GOVERNANCE is something like walking on a tightrope. And I do not mean the often abused “damned if you do, damned if you do not” cliche, to justify ramming down of policies and actions by our leaders. Without due diligence, the best policies end up like white elephants and inutile public works which abounds here in our city. Or even court cases which can stymie the efforts of any well-meaning public servant. Nor do I subscribe to the idea that citizens are to be like sheep once elections are over. For though the voice of the people is to be respected once the counting has ended, wisdom is not a crown conferred on the winner and does not go together with the proclamation. The sad experience of the “Babag" when the mayor took office for the first time, was such a tragic comedy of errors. Everything was decided along partisan lines and always to the disadvantage of the mayor. And so perhaps learning from the lessons of the first elections, capturing the seats of the City Council became the priority. And now we see that there are more “Kaabags” rather than the “Babags.” We even saw the flight of those who used to be “Babags” to “Kaabags.” A St. Paul experience perhaps?

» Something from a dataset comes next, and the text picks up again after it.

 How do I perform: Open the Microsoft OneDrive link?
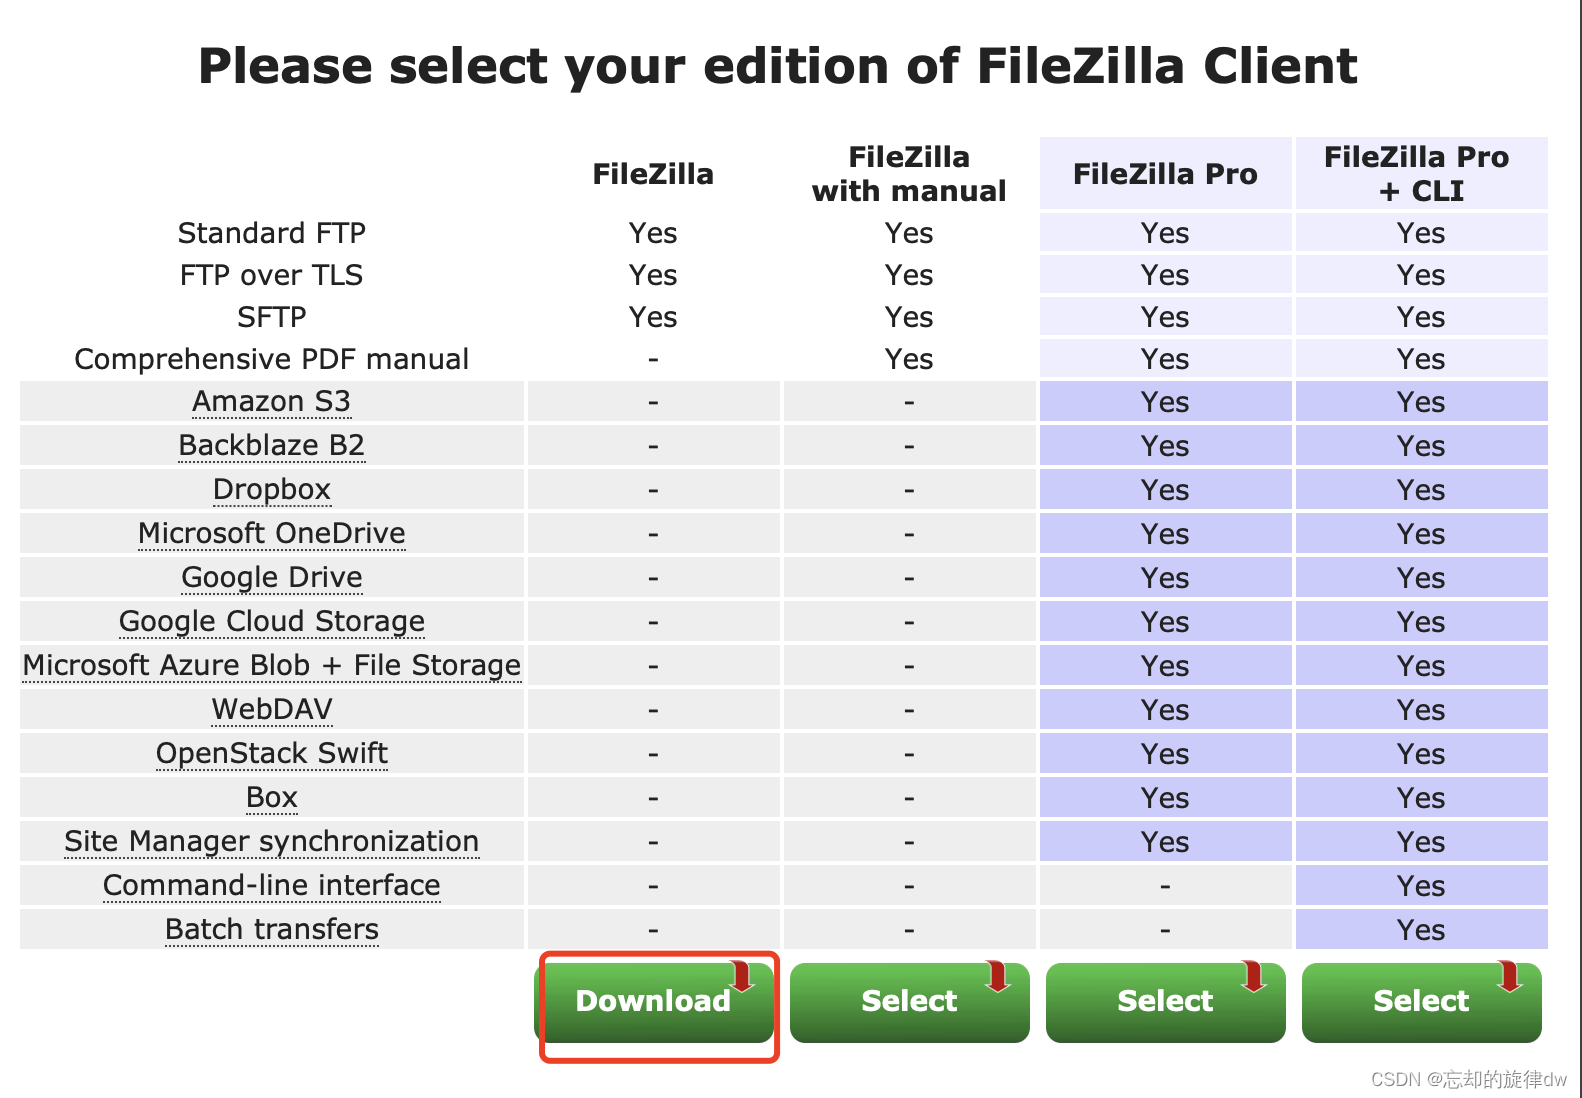click(271, 534)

But political debates to me is more productive on the question of “how.” Maybe for some situations, the question of “if it ain’t broke, why fix it” may hold true, but I prefer to settle the challenge of the Nacaya and Quiaoit proposal to the “HOW.” It is without a doubt that our watersheds need rehabilitation. And I say that the destruction brought about by the mishandling of Sendong would still have happened, even if our watersheds were intact. But it does not mean that we simplify the urgency, just because we do not want a repeat of the Sendong experience. The response of the people living in harm’s way and the efficiency of the Disaster Preparedness Team have shown that we can avoid casualties.

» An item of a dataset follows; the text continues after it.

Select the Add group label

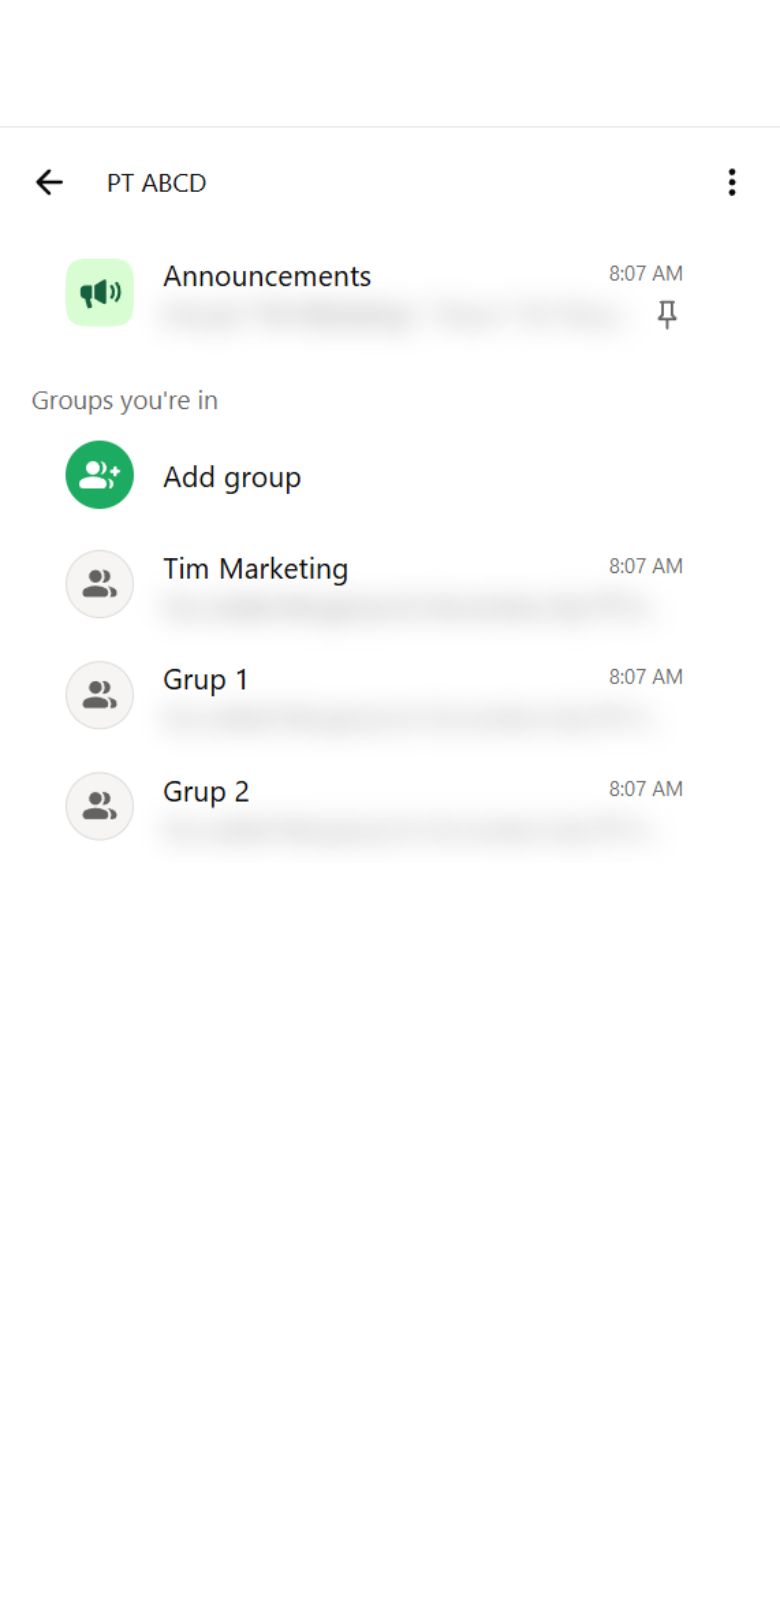(x=232, y=478)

We wonder what the total land area of these watersheds is and the amount of money needed to rehabilitate them? And I suppose our COWD Board Member and concurrently Executive Director of the CDO River Basin Project has a timetable on how many trees, years, seedlings, nurseries, personnel and equipment needed to restore such an area with the collaborative effort by our Honorable Councilor Ian Nacaya’s tax proposal of 25 centavos for residential and 50 centavos for commercial and industrial, per cubic meter consumed monthly. News reports say that a daily take of twelve thousand pesos or a monthly tax collection of six hundred thousand pesos is to be collected by COWD for the City. To which another social media commentator remarked “Can COWD act as a collecting agent for the City?” That is something which our legal experts has to answer. Those barricades when a TRO is prayed for is such a terrible thing. Maka kabag.

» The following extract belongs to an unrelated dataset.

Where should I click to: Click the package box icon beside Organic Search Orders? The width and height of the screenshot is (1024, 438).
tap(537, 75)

I also wonder if there has been a success story where another LGU has taxed its constituents to restore their watersheds. I wonder how Ms Gina Lopez did it with La Mesa Dam. Who paid for its’ rehabilitation and how is it doing now. Puerto Princesa City achieved a negative carbon emission for such was the vision of then Mayor Hagedorn even before he took office. The Mayor led the people to the hills and mountains to plant trees every City Fiesta instead having a carnival dance parade and landscaping of the tiled Gaston Park to sell plants, flowers and fruits for a month. What are we not seeing here? Or maybe the rivers where our water for the east side consumers are supplied with are now so silted that the recourse is to source the water from the irrigation canals of the National Irrigation Administration? I also wonder about that. But was not that issue also in the news before, where farmers questioned why water for irrigation is being utilized to supply our faucets.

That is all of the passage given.